Farmers Merchants Bank loaned Bill Peacock Chevrolet $150,000.00. The loan was secured by a second mortgage upon corporate real estate. A second mortgage upon property of the corporation's principal stockholders, Mr. and Mrs. Peacock, and their personal guarantee of payment further protected the bank's position. When the balance of the loan had been reduced to $75,000.00, Farmers Merchants loaned Bill Peacock Chevrolet $50,000.00 more. This note was secured by the same second mortgages as the first. The Peacocks signed the note in spaces identifying the signers as makers of the note along with Bill Peacock Chevrolet, Inc.
Farmers Merchants asked the bankruptcy court to lift the automatic stay and allow it to proceed in court against the security for its loans. Robert E. Gibson, trustee of the bankrupt estate, as representative of the estate's creditors, asked the court to require the bank to marshal its securities and move first against the Peacock's mortgaged personal property. The Bank and the Peacocks did not like the idea and opposed it.

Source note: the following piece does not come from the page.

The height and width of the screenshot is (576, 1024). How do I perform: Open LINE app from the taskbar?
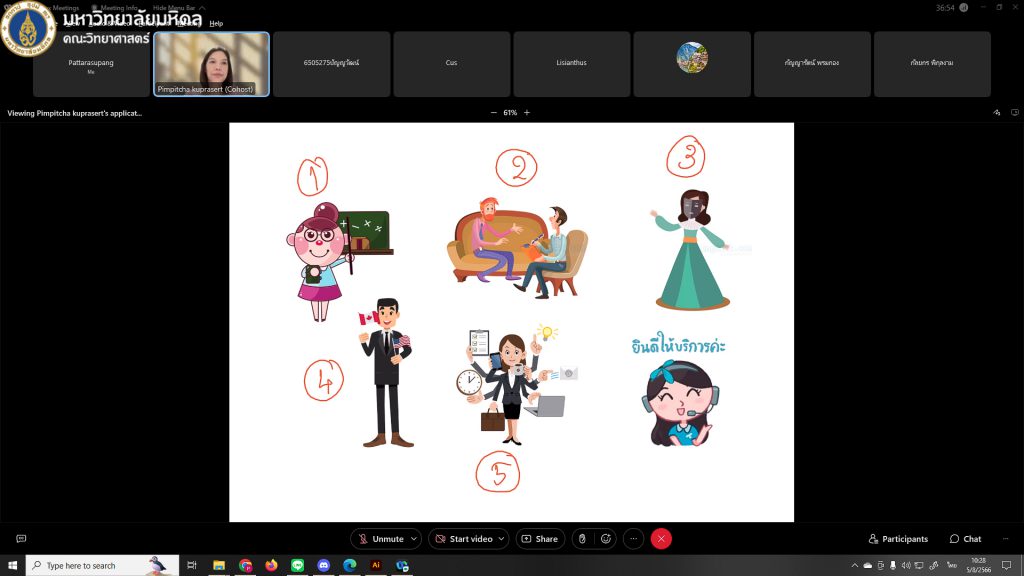click(x=297, y=566)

Marshaling is a doctrine created by courts of equity to provide fair treatment for creditors of the same debtor. It applies when one creditor has access to two of the debtor's funds from which it may satisfy its debt while another creditor only has access to one of the funds. Meyer v. United States, 375 U.S. 233, 84 S.Ct. 318, 11 L.Ed.2d 293 (1963); In re Green's Fashions, 597 F.2d 130 (8th Cir. 1979); Coombes v. Wheeler, 131 Fla. 593, 179 So. 785 (1938). The marshaling doctrine allows a court to require a creditor to satisfy its debt from the fund the other creditor cannot reach. That leaves the creditor with access to only one fund assets to satisfy its debt. Id.
Marshaling, as ordered by the bankruptcy court, required the Bank to satisfy its debts from the Peacock's personal property. It was done in the most painless way possible, by subrogating the trustee, Bill Peacock Chevrolet's creditors incarnate, to the Bank's lien against the Peacock's personal property.

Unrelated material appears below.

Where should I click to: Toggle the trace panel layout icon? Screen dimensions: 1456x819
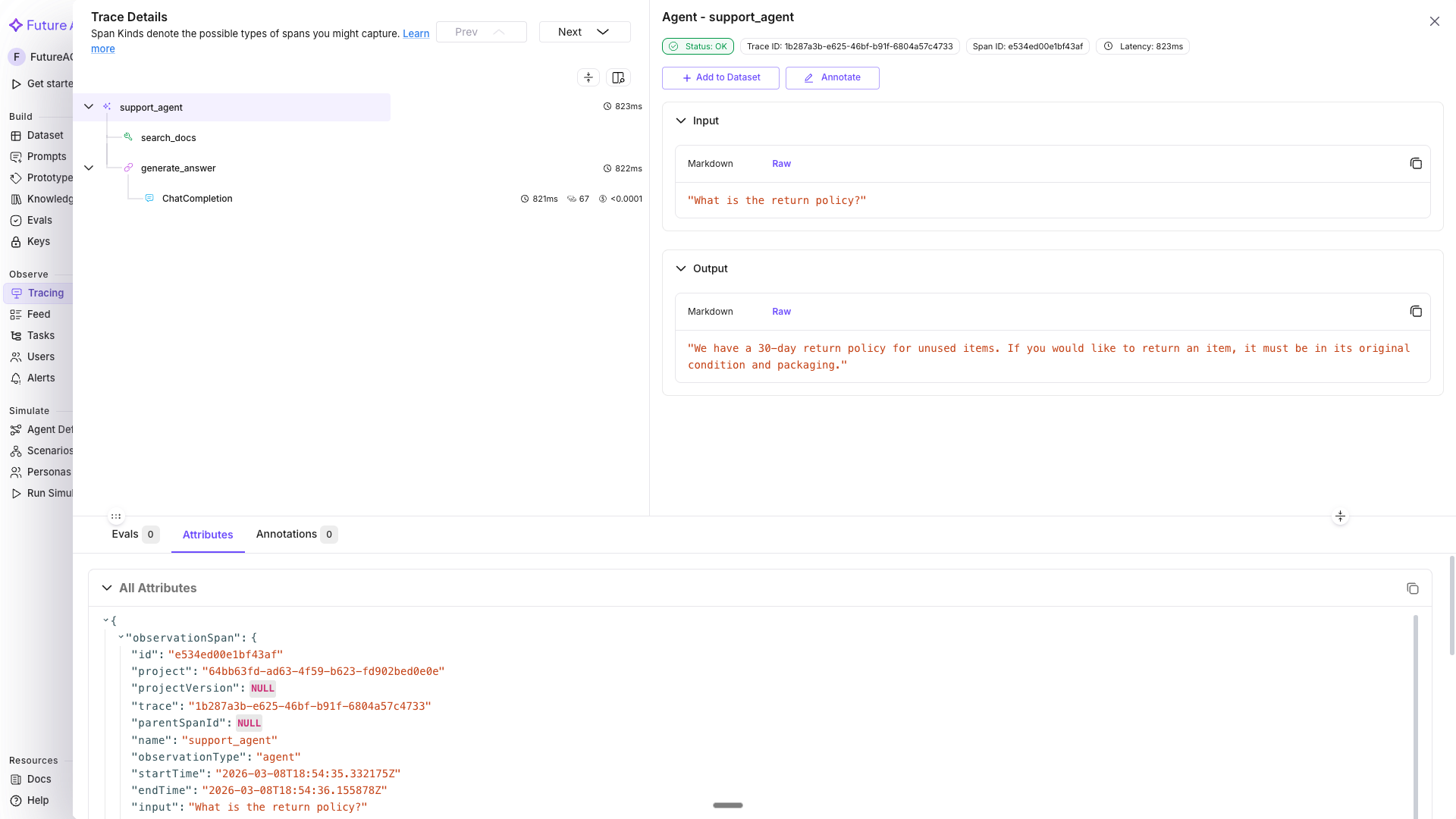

Two creditors having the same debtor is a pivotal prerequisite to marshaling. The bankruptcy court found this requirement fulfilled by determining that the mortgages on the Peacock's property were actually contributions of capital to the corporation. That determination rested in part on a finding that the Peacocks were makers of the second note.
Factual findings of the bankruptcy court cannot be overturned unless they are clearly erroneous. Bankruptcy R. 810; Griffin v. Kelley, 227 F.2d 258 (5th Cir. 1955). A factual finding is clearly erroneous if there is no substantial supporting evidence, it is due to a misapprehension of the effect of evidence, or when after reviewing the evidence the court is left with the definite and firm conviction that a mistake has been made. United States v. Wiring, Inc., 646 F.2d 1037 (5th Cir. 1981); Western Cottonoil Co. v. Hodges, 218 F.2d 158 (5th Cir. 1955). The third reason may apply to the determination that the Peacocks were makers of the second note. Both Peacocks and the Bank officer who made the loans testified that everyone's intent was for the Peacocks to be guarantors of the second note just as they were of the first. The court's evaluation of the evidence is unexplained.

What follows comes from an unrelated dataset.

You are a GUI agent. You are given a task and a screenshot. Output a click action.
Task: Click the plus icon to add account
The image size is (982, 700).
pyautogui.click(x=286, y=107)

The finding that the mortgages were contributions to capital may also be erroneous. A court's power to find a loan guaranty, a loan, or anything else a contribution to capital is the product of the law's preference for substance over form. Facts should be carefully considered. In re Indian Lake Estates, 448 F.2d 574 (5th Cir. 1971). Here there is no evidence other than the guaranties to support a finding of a contribution to capital. Personal control of the Peacocks over the corporation was not shown. Nothing indicates the guaranties were treated as a capital contribution. Nothing indicates the corporation was thinly capitalized. Again the court's conclusions are not adequately explained.
The foregoing discussion sets forth the reasons for vacating the bankruptcy court decision and disposes of two of the three issues on appeal. The third issue does not deserve discussion. The order of the bankruptcy court, 7 B.R. 437, is vacated and the case remanded for further proceedings consistent with this opinion.